History.—While modern knowledge of beriberi may be said to date from the writings of Bontius, in 1642, yet the disease is distinctly described by Chinese writers of the seventh century and treated in writings of the second century and possibly referred to in writings as ancient as B. C. 2697. It is probable that the disease described by Strabo as occurring in a Roman army while invading Arabia, in 24 B. C., was beriberi. While mention of the disease may be found in Japanese writings of the ninth century it is thought by Scheube that this relates to the disease in China and that beriberi first appeared in Japan about the eighteenth century. Bontius described the atrophic form of the disease, Rogers, in 1808, the serous effusions, and Marshall, in 1812, noted two types, barbiers, when the paralysis predominated, and beriberi, when the dyspnoea and oedema were leading features.

In 1835 Malcolmson noted that cases of beriberi assumed the type of barbiers and vice versa, from this time the view has obtained that the two affections belong to one disease.

The disease seems to have first made its appearance in Brazil in 1866.

Fig. 82.—Geographical distribution of Beriberi.

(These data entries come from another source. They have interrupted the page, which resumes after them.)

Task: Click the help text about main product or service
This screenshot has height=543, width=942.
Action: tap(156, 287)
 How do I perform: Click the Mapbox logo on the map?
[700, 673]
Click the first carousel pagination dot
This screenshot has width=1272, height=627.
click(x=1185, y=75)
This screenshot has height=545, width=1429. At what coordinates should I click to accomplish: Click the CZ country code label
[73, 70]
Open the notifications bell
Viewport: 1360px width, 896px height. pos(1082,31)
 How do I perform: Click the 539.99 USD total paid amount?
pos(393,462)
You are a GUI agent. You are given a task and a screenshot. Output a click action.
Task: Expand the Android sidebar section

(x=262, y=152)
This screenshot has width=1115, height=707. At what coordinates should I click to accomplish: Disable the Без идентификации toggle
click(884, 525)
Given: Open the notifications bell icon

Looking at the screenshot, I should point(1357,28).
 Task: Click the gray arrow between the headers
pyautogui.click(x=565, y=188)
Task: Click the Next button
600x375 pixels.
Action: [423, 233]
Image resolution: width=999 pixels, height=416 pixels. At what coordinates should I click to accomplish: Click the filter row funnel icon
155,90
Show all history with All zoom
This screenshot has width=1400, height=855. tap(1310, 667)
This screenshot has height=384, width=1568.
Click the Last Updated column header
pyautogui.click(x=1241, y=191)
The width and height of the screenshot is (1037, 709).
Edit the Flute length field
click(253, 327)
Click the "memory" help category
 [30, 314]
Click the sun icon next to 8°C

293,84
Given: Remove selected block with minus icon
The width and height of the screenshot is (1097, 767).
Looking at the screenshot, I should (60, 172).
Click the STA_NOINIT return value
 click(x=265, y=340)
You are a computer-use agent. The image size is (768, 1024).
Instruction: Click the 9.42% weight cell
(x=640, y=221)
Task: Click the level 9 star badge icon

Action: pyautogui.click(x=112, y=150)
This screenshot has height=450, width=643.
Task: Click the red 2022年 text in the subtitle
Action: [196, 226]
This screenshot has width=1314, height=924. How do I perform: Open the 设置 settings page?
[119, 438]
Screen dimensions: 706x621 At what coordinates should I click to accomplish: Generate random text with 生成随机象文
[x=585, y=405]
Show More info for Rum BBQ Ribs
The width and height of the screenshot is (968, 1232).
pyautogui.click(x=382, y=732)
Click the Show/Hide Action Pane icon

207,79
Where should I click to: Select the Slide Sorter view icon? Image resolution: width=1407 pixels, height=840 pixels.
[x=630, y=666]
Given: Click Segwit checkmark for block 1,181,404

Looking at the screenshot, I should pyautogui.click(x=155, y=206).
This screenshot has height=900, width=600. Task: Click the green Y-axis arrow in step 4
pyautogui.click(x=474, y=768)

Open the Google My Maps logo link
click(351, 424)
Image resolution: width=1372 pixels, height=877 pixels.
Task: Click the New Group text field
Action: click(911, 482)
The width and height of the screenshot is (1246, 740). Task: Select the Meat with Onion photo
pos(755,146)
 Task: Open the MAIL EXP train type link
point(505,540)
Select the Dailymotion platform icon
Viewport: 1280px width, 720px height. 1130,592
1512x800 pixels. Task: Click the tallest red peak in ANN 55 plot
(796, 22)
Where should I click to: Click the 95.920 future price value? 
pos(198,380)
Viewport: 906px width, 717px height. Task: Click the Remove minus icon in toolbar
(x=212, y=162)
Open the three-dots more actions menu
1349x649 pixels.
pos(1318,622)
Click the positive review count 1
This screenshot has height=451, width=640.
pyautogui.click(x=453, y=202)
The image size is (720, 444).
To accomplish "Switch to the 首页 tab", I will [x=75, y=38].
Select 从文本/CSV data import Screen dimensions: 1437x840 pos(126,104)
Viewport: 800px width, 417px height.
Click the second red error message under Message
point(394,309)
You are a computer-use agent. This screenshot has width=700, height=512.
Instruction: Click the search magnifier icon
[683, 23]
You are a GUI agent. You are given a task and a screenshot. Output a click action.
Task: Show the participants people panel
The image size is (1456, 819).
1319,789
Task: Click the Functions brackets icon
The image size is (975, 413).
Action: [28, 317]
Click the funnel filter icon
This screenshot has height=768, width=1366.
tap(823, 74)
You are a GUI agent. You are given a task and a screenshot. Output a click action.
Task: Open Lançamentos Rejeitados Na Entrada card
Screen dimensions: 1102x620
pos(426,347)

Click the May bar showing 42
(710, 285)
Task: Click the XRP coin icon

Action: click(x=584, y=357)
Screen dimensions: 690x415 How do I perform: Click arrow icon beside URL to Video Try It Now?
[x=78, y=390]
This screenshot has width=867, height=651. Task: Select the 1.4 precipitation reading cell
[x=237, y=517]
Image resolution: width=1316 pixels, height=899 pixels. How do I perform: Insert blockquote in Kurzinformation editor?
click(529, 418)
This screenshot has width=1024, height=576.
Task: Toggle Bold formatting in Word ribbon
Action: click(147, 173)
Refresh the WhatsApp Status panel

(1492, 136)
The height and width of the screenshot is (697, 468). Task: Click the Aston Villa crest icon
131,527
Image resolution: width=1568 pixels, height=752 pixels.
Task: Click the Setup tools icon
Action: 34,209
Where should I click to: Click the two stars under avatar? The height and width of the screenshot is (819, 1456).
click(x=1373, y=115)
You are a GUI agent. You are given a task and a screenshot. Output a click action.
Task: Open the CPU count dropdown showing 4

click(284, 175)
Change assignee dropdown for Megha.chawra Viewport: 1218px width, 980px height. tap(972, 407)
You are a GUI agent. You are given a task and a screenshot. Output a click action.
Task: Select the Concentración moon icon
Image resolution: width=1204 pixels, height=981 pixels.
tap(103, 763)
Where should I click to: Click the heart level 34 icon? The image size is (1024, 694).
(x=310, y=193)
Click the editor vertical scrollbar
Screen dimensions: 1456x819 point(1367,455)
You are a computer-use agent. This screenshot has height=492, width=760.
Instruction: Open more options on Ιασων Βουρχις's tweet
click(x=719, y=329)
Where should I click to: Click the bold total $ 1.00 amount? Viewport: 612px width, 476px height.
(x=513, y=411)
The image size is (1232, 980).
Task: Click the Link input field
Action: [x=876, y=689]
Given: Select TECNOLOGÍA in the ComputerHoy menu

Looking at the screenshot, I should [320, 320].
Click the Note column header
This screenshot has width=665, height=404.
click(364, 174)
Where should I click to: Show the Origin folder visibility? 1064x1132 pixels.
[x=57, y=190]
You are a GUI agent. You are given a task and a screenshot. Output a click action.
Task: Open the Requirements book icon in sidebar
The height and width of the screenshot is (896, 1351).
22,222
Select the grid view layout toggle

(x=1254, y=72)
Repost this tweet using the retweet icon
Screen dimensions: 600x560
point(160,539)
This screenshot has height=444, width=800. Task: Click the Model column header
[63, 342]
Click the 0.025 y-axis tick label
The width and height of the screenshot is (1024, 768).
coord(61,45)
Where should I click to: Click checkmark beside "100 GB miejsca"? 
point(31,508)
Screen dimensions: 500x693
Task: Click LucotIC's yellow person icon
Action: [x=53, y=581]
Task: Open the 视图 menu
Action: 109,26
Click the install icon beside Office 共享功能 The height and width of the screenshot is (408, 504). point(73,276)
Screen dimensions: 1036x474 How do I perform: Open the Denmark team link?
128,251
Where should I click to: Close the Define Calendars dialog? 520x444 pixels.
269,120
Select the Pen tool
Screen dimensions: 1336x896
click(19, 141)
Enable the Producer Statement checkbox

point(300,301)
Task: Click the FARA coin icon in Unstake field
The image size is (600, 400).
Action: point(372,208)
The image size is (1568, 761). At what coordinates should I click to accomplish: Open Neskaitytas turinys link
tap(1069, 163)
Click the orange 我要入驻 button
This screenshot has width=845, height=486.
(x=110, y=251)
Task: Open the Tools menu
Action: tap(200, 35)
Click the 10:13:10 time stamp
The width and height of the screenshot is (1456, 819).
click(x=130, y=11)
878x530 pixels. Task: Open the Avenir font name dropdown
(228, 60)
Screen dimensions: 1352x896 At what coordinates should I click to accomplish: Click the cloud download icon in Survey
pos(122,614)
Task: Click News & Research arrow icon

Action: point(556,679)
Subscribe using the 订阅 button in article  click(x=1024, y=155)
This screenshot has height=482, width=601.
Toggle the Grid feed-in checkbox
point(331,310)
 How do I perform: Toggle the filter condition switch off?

Geographical Distribution.—Reference to the chart will show 3 markedly endemic centers for beriberi, one embracing Japan, a second the Dutch East Indies (Java, Borneo, Sumatra), and a third, involving the Eastern coast of Brazil. In somewhat less degree the disease prevails in India, Indo-China, Malay Peninsula, Eastern China, and the Philippine Islands. It is also found in the regions of the East and West Coasts of Africa, and was devastating to the laborers on the Congo railway. It has been reported from many parts of the world among coolies from Asiatic countries. A disease of similar nature has been noted in asylums in England and America. Beriberi occurred among the British soldiers in Mesopotamia during the recent war—more than 300 cases in 1915. It is interesting to note that scurvy, and not beriberi, occurred among the Indian troops in Mesopotamia at this time. There was no scurvy in the British troops.

Etiology and Epidemiology

Etiology.—There is probably no disease about which there exist so many views as to etiology as with beriberi. Many of those formerly advanced are so negatived by recent investigations that it would seem hardly worth while to mention them. While the cause is still unsolved attention is at present almost exclusively directed to some deficiency of a neuritis-preventing substance in the dietary and such studies have in large part centered about the question of such deficiencies in certain kinds of rice.

Reserving until the last the discussion of the rice theories we may briefly dismiss such views as those assigning bacterial or protozoal causes with the exception of those of Manson and Hamilton Wright.

Manson’s Theory.—Under conditions of overcrowding, filth, warmth, moisture and lack of ventilation, as would obtain in the forecastle of a ship carrying a native crew, the development of a hypothetical germ is favored. This germ in its growth gives off emanations which like alcohol act as toxins upon the peripheral nerves. The germ itself does not infect the patient.